The rules of engagement are ever changing when it comes to governing a company, an unsurprising fact given the dynamic nature of business. To add to this, constant developments in the law means that directors need to remain abreast of the dos and don’ts of running a business.
A notable change in our understanding of Company Law was recently espoused by the Johannesburg High Court in First National Nominees (Pty) Ltd v Capital Appreciation Limited (“First National Nominees”). Briefly stated, the facts of this case are as follows: the board of a company (Capital Appreciation Limited) sough to buy some of its own shares from specific shareholders, in a transaction that the company contended was quite straight forward from a Companies Act compliance perspective. One of the shareholders of the said company (First National Nominees (Pty)) held the view that the contemplated transaction gave the said shareholder access to certain rights in terms of the Companies Act (71 of 2008), the company disagreed.
What ensued was a legal battle, culminating in a decisive judgment that clarified the consequences that followed a company engaging in a share buyback transaction as contemplated in section 48(80(b), as well as expressing the rights that are opened up to a shareholder as a result of such a transaction. This case is important for boards of directors because what some might have once seen as a straightforward transaction for compliance purposes, has had more steps added to it in order for a board to be fully compliant with the Companies Act.
In terms of section 48 of the Companies Act the board of a company may decide to acquire a number of its own shares. Section 48(8) states that (i) such a decision must be approved by way of special resolution of the shareholders of the company, if the shares are being bought from a director, prescribed officer or any person related to these two categories of persons; and (ii) is subject to the requirements of section 114 and 115 of the Companies Act if the share buyback involves the acquisition by the company of more than 5% of the issued share capital in any class of shares. Section 114 of the Act deals with proposals for schemes of arrangements, and section 115 deals with approvals required for fundamental transactions, takeovers and offers.

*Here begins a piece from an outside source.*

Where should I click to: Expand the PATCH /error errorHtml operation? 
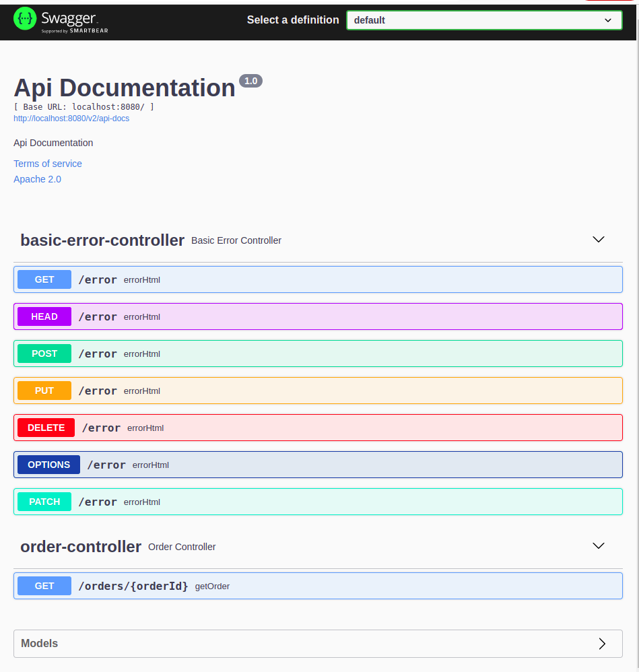[316, 502]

Pertinent to this case is the fact that both of these sections provide for the application of section 164 of the Companies Act (dissenting shareholders appraisal rights).

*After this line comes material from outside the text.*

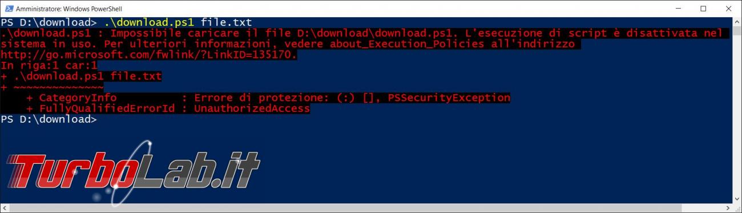742x213 pixels.
Task: Click the horizontal scrollbar left arrow
Action: [5, 208]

In First National Nominees the questions that the court had to answer were (i) whether the contemplated section 48(8)(b) share buybacks were in fact schemes of arrangement or whether they simply attracted the procedural requirements thereof; and (ii) whether appraisal rights are triggered by the share buybacks regardless.
In answering the first question, the court stated that a voluntary share repurchase agreement between the company and specific shareholders (which meets the requirements of section 48(8)(b)) does not constitute a scheme of arrangement as contemplated in section 114 of the Companies Act, and that accordingly, a board of a company, in approving such a transaction need only comply with the procedural aspects of section 114. However, in respect of the second question to be answered, the court found that indeed – in applying section 114 and 115 of the Companies Act, the sections ought to be applied in their entirety, meaning that shareholders appraisal rights are triggered by section share buyback transactions contemplated in section 48(8)(b).
What does this mean for boards practically? When a company buys its shares, and such transaction or transactions considered alone or in aggregate exceed 5% of the issued shares in a particular class of shares, such a transaction will need to comply with the requirements of sections 114 and 115 of the Companies Act.
Why is it important for boards to take note of this interpretation of section 48(8)(b)? When boards consider entering into share buyback transactions, if the transactions fall under section 48(8)(b), then boards ought to be vigilant to ensure that even shareholder appraisal rights are communicated to shareholders in the prescribed manner. Failure of a board to comply with sections 114 and 115 could result in dire consequences, particularly in light of section 48(7) which states that a director shall be liable for any loss, damages or costs sustained by the company as a direct or indirect consequence of the director having been present at the meeting when the board approved the share buyback transaction, or participated in making such a decision by way of round robin resolution, and failed to vote against the transaction despite knowing that the transaction was contrary to the provisions of the Companies Act.